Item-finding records

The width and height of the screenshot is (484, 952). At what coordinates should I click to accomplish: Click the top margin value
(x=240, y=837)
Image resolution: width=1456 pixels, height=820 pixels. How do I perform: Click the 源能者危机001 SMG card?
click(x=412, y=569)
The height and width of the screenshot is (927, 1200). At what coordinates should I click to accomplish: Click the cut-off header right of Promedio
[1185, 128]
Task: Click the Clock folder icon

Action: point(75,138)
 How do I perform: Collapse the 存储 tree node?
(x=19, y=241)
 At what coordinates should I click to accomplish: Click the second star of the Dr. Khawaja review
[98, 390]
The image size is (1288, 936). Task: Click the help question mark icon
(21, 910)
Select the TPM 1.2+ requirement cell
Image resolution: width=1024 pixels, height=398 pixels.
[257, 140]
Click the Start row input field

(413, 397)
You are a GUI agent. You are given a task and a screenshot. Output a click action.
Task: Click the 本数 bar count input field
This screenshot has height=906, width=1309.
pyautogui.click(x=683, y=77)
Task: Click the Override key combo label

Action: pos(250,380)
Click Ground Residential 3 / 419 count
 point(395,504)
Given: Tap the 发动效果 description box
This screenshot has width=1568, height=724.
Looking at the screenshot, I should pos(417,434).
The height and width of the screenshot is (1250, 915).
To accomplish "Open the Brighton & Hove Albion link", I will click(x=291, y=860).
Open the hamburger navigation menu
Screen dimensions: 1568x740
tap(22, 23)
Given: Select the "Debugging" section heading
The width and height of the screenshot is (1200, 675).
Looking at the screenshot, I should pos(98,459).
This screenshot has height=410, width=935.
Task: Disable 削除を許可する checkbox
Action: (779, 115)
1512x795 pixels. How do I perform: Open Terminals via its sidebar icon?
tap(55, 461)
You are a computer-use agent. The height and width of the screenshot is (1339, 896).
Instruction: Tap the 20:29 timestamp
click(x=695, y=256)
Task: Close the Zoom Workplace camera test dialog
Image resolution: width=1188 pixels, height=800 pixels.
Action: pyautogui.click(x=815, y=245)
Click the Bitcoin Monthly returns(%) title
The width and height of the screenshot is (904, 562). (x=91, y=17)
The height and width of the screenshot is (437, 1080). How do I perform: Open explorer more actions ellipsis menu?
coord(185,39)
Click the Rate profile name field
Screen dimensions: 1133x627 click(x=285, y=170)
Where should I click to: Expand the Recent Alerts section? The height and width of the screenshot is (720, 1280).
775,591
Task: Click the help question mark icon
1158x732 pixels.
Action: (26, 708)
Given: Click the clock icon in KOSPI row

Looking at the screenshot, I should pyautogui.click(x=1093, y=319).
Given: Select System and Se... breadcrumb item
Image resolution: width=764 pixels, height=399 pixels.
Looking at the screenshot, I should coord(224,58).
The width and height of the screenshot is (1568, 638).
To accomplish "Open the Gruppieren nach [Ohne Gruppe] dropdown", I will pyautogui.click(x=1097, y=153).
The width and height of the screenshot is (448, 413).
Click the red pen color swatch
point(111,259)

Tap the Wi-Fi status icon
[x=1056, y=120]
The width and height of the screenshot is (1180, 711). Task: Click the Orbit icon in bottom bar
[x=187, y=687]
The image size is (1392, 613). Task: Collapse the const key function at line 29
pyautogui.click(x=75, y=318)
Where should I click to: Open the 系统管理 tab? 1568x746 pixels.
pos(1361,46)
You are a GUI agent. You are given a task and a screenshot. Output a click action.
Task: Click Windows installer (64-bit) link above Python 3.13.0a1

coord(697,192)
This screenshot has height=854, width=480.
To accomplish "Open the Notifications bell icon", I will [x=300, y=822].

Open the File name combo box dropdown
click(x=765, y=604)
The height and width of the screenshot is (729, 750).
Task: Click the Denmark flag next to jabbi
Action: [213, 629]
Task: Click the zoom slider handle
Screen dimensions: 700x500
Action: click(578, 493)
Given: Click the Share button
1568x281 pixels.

GIVEN PROBLEM
Turn all the rows above into a numbered list, one line per item, skipping any blank lines.

ANSWER TO THIS PROBLEM
1. The width and height of the screenshot is (484, 952). At what coordinates should I click to accomplish: Click the top margin value
2. (x=240, y=837)
3. Image resolution: width=1456 pixels, height=820 pixels. How do I perform: Click the 源能者危机001 SMG card?
4. click(x=412, y=569)
5. The height and width of the screenshot is (927, 1200). At what coordinates should I click to accomplish: Click the cut-off header right of Promedio
6. [1185, 128]
7. Task: Click the Clock folder icon
8. Action: point(75,138)
9.  How do I perform: Collapse the 存储 tree node?
10. (x=19, y=241)
11.  At what coordinates should I click to accomplish: Click the second star of the Dr. Khawaja review
12. [98, 390]
13. The image size is (1288, 936). Task: Click the help question mark icon
14. (21, 910)
15. Select the TPM 1.2+ requirement cell
16. Image resolution: width=1024 pixels, height=398 pixels.
17. [257, 140]
18. Click the Start row input field
19. (413, 397)
20. You are a GUI agent. You are given a task and a screenshot. Output a click action.
21. Task: Click the 本数 bar count input field
22. This screenshot has height=906, width=1309.
23. pyautogui.click(x=683, y=77)
24. Task: Click the Override key combo label
25. Action: pos(250,380)
26. Click Ground Residential 3 / 419 count
27.  point(395,504)
28. Given: Tap the 发动效果 description box
29. This screenshot has width=1568, height=724.
30. Looking at the screenshot, I should pos(417,434).
31. The height and width of the screenshot is (1250, 915).
32. To accomplish "Open the Brighton & Hove Albion link", I will click(x=291, y=860).
33. Open the hamburger navigation menu
34. Screen dimensions: 1568x740
35. tap(22, 23)
36. Given: Select the "Debugging" section heading
37. The width and height of the screenshot is (1200, 675).
38. Looking at the screenshot, I should pos(98,459).
39. This screenshot has height=410, width=935.
40. Task: Disable 削除を許可する checkbox
41. Action: (779, 115)
42. 1512x795 pixels. How do I perform: Open Terminals via its sidebar icon?
43. tap(55, 461)
44. You are a computer-use agent. The height and width of the screenshot is (1339, 896).
45. Instruction: Tap the 20:29 timestamp
46. click(x=695, y=256)
47. Task: Close the Zoom Workplace camera test dialog
48. Image resolution: width=1188 pixels, height=800 pixels.
49. Action: pyautogui.click(x=815, y=245)
50. Click the Bitcoin Monthly returns(%) title
51. The width and height of the screenshot is (904, 562). (x=91, y=17)
52. The height and width of the screenshot is (437, 1080). How do I perform: Open explorer more actions ellipsis menu?
53. coord(185,39)
54. Click the Rate profile name field
55. Screen dimensions: 1133x627 click(x=285, y=170)
56. Where should I click to: Expand the Recent Alerts section? The height and width of the screenshot is (720, 1280).
57. 775,591
58. Task: Click the help question mark icon
59. 1158x732 pixels.
60. Action: (26, 708)
61. Given: Click the clock icon in KOSPI row
62. Looking at the screenshot, I should pyautogui.click(x=1093, y=319).
63. Given: Select System and Se... breadcrumb item
64. Image resolution: width=764 pixels, height=399 pixels.
65. Looking at the screenshot, I should coord(224,58).
66. The width and height of the screenshot is (1568, 638).
67. To accomplish "Open the Gruppieren nach [Ohne Gruppe] dropdown", I will pyautogui.click(x=1097, y=153).
68. The width and height of the screenshot is (448, 413).
69. Click the red pen color swatch
70. point(111,259)
71. Tap the Wi-Fi status icon
72. [x=1056, y=120]
73. The width and height of the screenshot is (1180, 711). Task: Click the Orbit icon in bottom bar
74. [x=187, y=687]
75. The image size is (1392, 613). Task: Collapse the const key function at line 29
76. pyautogui.click(x=75, y=318)
77. Where should I click to: Open the 系统管理 tab? 1568x746 pixels.
78. pos(1361,46)
79. You are a GUI agent. You are given a task and a screenshot. Output a click action.
80. Task: Click Windows installer (64-bit) link above Python 3.13.0a1
81. coord(697,192)
82. This screenshot has height=854, width=480.
83. To accomplish "Open the Notifications bell icon", I will [x=300, y=822].
84. Open the File name combo box dropdown
85. click(x=765, y=604)
86. The height and width of the screenshot is (729, 750).
87. Task: Click the Denmark flag next to jabbi
88. Action: [213, 629]
89. Task: Click the zoom slider handle
90. Screen dimensions: 700x500
91. Action: click(578, 493)
92. Given: Click the Share button
93. 1568x281 pixels.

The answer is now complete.